Copy ROM and GApps to your sdcard
Boot into clockworkmod recovery
WIPE DATA
Flash ROM zip
Go to "mounts and storage" and mount system
Flash GApps
Reboot
you'll probably boot loop at the animation screen - from that point, simply perform a battery pull, then boot back into CWM (will be version 6.x), mount system, wipe cache/dalvik, flash ROM, mount system again, flash gapps, reboot (thanks to unleeshd)
wifi did work, but camera, phone, mobile data did NOT work. the system was a bit laggy, but I really did not give it all that much time to play around with it.

good luck to all!


----------



## DROlD

If you restart the phone after running it for the first time the lag is gone.

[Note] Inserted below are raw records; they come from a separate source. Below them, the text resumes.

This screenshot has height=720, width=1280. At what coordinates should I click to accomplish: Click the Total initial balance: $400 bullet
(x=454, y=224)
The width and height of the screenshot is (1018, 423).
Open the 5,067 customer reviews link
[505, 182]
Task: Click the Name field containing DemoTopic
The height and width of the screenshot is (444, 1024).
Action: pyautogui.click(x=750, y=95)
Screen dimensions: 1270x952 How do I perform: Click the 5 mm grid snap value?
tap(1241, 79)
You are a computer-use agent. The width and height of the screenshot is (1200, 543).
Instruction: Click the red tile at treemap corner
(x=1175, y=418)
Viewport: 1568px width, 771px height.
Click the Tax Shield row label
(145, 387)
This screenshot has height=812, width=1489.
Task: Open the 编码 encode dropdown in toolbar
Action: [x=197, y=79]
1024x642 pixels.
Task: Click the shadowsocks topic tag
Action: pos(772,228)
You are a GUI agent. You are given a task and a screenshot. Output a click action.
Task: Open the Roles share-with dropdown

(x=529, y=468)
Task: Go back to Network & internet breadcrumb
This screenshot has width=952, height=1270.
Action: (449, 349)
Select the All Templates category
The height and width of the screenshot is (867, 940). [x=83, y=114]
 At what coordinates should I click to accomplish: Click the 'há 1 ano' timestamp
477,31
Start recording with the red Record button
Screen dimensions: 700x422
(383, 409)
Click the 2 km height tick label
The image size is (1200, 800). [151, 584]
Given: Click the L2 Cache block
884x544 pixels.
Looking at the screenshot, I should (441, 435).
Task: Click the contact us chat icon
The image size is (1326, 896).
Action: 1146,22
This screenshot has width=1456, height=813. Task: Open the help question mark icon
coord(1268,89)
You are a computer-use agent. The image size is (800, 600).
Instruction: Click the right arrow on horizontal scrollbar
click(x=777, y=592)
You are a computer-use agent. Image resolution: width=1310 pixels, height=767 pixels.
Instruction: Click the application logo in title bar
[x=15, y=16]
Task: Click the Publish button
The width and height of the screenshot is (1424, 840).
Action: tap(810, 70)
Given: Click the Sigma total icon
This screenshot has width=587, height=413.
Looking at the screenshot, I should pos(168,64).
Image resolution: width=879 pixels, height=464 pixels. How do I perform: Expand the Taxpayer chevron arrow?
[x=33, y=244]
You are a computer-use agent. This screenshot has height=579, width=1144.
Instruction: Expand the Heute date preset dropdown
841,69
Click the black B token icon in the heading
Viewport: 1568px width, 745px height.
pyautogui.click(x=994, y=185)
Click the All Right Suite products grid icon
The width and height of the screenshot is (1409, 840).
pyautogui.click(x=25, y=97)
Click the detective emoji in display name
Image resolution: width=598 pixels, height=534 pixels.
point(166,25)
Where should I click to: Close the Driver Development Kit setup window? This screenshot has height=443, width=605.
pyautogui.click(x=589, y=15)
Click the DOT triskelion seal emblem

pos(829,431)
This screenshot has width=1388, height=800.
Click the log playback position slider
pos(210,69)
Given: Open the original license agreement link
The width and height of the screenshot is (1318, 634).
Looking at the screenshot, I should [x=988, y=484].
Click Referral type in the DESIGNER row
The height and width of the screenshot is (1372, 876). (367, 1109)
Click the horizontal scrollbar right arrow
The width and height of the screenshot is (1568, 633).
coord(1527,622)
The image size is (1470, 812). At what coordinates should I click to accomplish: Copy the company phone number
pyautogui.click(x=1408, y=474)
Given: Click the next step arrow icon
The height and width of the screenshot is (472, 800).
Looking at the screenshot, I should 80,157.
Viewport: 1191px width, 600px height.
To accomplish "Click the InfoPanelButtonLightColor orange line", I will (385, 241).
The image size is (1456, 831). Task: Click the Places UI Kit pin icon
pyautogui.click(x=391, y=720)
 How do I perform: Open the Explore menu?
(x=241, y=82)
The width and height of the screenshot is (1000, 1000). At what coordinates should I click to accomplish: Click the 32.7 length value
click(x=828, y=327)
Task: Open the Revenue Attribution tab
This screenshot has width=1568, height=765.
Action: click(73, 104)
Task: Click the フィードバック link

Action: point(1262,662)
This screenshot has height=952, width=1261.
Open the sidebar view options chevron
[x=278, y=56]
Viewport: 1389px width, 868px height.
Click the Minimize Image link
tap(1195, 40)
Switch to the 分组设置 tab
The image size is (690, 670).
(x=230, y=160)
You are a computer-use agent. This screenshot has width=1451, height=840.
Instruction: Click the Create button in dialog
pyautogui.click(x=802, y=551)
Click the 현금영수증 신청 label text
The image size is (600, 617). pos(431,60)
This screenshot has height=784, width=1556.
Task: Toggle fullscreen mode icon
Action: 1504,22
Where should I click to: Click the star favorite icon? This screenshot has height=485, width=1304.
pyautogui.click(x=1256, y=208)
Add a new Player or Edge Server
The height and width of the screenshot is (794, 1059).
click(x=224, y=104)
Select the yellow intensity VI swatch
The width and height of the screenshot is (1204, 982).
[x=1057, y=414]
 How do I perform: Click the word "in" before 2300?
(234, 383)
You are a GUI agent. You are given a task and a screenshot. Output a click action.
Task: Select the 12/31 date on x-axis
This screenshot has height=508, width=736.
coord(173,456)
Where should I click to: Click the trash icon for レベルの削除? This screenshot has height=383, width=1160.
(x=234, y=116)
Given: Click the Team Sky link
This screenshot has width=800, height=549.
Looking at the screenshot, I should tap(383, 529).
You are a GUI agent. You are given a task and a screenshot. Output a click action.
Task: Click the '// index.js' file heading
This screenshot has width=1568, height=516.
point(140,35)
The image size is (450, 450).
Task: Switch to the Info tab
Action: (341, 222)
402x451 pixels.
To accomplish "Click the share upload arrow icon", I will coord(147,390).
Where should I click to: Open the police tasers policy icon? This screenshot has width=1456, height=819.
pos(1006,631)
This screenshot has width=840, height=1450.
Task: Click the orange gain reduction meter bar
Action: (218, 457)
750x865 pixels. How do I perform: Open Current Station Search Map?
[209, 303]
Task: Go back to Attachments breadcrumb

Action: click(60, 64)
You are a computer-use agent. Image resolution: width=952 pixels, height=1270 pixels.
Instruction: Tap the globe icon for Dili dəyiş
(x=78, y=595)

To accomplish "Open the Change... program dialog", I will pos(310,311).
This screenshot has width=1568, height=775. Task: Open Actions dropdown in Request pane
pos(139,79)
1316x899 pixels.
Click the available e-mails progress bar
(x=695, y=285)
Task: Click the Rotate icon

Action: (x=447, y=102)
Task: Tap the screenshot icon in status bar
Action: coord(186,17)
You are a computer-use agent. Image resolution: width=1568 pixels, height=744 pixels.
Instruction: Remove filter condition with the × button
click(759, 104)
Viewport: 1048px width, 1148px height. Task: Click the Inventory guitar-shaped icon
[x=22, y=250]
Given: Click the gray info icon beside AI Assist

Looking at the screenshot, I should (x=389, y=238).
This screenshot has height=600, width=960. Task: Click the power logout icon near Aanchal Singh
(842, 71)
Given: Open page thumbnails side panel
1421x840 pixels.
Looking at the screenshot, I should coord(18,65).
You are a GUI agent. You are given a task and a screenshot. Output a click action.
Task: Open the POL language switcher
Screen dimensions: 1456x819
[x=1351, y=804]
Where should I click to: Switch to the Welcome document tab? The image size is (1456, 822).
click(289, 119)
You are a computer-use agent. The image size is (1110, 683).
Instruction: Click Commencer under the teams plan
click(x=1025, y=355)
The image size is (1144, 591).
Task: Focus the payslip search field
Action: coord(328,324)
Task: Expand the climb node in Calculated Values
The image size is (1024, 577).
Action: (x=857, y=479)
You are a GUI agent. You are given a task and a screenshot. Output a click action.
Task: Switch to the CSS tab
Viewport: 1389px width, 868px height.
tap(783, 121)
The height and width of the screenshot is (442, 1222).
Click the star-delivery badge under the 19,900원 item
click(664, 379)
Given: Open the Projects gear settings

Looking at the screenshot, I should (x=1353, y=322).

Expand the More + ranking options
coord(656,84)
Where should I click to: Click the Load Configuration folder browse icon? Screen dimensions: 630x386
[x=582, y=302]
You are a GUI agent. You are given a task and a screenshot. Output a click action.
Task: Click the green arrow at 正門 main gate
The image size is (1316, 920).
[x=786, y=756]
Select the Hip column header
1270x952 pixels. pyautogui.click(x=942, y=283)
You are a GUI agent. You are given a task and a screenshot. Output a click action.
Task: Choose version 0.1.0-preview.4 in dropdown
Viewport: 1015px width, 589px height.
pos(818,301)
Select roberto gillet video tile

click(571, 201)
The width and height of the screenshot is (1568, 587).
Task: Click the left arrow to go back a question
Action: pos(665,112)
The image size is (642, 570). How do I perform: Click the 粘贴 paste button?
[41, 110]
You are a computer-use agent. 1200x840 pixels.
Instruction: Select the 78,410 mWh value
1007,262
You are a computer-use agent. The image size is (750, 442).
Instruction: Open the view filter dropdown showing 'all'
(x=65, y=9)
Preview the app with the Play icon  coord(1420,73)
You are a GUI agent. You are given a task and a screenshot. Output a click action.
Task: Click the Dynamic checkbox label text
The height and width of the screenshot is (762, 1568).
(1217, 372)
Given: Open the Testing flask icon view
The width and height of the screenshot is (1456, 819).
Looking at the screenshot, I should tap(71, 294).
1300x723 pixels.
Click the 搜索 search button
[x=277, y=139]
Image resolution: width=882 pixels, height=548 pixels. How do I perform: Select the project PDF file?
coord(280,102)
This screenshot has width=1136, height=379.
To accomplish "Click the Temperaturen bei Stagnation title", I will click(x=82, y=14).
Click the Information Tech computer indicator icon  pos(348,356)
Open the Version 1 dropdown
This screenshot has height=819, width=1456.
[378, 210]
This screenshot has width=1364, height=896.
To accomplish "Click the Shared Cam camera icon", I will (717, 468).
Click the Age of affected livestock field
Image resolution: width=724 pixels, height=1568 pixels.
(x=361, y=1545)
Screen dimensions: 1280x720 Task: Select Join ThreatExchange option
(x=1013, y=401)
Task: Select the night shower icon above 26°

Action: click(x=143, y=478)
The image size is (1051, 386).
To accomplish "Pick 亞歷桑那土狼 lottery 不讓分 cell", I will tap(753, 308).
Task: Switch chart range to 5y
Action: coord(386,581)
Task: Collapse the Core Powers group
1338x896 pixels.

Also, to get signal bars to appear you have cycle lte and lte/cdma options for it to show.

Sent from my SCH-I510 using RootzWiki


----------



## apena325

phone and sms does work just cycle the network mode like in cm9


----------



## jco23

Probably so, but I tried that and could not get it to work for me.
I did NOT try it with fp5 though, so wondering if that could make a difference.

tappin' that....


----------



## Loustsoul

landshark said:


> Someone asked in the CM9 Development thread about starting a new discussion thread for the CM10 JB port JT started on. I didn't see anyone start one, so here it is. Use this to thread to discuss anything about the CM10 JB port in order to keep the development thread strictly to actual development issues, discussion, etc.


Thank you.

My inner demons and I have come to an agreement.


----------



## Unleeshd

jco23 said:


> Probably so, but I tried that and could not get it to work for me.
> I did NOT try it with fp5 though, so wondering if that could make a difference.
> 
> tappin' that....


It works just fine with FP1. Make sure you cycle between "CDMA only" and whatever the initial option is. Don't mess with the 2 top options as I do not think they help you out in booting your radios. Hope this helps!


----------



## Loustsoul

found this looking for RIL maybe it will help maybe not. http://pastebin.com/uHPCJXdJ


----------



## phimuskapsi

Loustsoul said:


> found this looking for RIL maybe it will help maybe not. http://pastebin.com/uHPCJXdJ


Unfortunately this doesn't help much. This just looks like some kind of library 'manifest'. The RIL requires really 2 things. One the binary radio files from Samsung (and / or Open Source RIL drivers), and the Android interface which is written in some form of Java. They might be able to take the binaries from the Nexus radio as they are very similar as far as the architecture/model. Might. Even if we get those working significant work will still have to be done to 'translate' the 'calls' to the radio for Android itself. Not a small job and unfortunately not many developers capable of doing it.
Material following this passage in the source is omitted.